[Collected data entries]
◆ ◆ ◆ ◆ ◆

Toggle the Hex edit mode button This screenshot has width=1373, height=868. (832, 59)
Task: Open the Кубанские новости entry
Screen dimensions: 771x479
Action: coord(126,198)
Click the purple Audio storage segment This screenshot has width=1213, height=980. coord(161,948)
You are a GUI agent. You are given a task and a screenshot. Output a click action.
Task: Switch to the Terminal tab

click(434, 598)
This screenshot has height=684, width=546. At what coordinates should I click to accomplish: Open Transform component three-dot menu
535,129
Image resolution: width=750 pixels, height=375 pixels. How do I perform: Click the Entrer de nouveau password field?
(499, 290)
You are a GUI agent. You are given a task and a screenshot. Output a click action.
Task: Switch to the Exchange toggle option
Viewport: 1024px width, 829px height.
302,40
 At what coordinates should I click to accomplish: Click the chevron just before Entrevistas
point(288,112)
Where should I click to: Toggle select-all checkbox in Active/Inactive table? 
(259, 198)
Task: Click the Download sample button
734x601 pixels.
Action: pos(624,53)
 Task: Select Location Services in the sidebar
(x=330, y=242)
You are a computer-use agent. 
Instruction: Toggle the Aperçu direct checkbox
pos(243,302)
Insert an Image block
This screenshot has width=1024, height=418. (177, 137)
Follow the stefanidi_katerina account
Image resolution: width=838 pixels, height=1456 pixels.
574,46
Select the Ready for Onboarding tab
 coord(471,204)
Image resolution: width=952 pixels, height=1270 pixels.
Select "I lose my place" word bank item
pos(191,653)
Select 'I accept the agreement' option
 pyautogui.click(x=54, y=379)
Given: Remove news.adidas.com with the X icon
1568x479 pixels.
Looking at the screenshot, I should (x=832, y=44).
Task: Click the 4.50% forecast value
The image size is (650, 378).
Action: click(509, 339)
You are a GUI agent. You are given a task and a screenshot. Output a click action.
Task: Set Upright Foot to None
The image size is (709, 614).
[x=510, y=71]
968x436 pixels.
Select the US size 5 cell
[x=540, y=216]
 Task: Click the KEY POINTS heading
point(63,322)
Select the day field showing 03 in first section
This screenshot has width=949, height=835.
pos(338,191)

◆ ◆ ◆ ◆ ◆

Reproduce every record above exactly.

Toggle the Hex edit mode button This screenshot has width=1373, height=868. (832, 59)
Task: Open the Кубанские новости entry
Screen dimensions: 771x479
Action: coord(126,198)
Click the purple Audio storage segment This screenshot has width=1213, height=980. coord(161,948)
You are a GUI agent. You are given a task and a screenshot. Output a click action.
Task: Switch to the Terminal tab

click(434, 598)
This screenshot has height=684, width=546. At what coordinates should I click to accomplish: Open Transform component three-dot menu
535,129
Image resolution: width=750 pixels, height=375 pixels. How do I perform: Click the Entrer de nouveau password field?
(499, 290)
You are a GUI agent. You are given a task and a screenshot. Output a click action.
Task: Switch to the Exchange toggle option
Viewport: 1024px width, 829px height.
302,40
 At what coordinates should I click to accomplish: Click the chevron just before Entrevistas
point(288,112)
Where should I click to: Toggle select-all checkbox in Active/Inactive table? 
(259, 198)
Task: Click the Download sample button
734x601 pixels.
Action: pos(624,53)
 Task: Select Location Services in the sidebar
(x=330, y=242)
You are a computer-use agent. 
Instruction: Toggle the Aperçu direct checkbox
pos(243,302)
Insert an Image block
This screenshot has width=1024, height=418. (177, 137)
Follow the stefanidi_katerina account
Image resolution: width=838 pixels, height=1456 pixels.
574,46
Select the Ready for Onboarding tab
 coord(471,204)
Image resolution: width=952 pixels, height=1270 pixels.
Select "I lose my place" word bank item
pos(191,653)
Select 'I accept the agreement' option
 pyautogui.click(x=54, y=379)
Given: Remove news.adidas.com with the X icon
1568x479 pixels.
Looking at the screenshot, I should (x=832, y=44).
Task: Click the 4.50% forecast value
The image size is (650, 378).
Action: click(509, 339)
You are a GUI agent. You are given a task and a screenshot. Output a click action.
Task: Set Upright Foot to None
The image size is (709, 614).
[x=510, y=71]
968x436 pixels.
Select the US size 5 cell
[x=540, y=216]
 Task: Click the KEY POINTS heading
point(63,322)
Select the day field showing 03 in first section
This screenshot has width=949, height=835.
pos(338,191)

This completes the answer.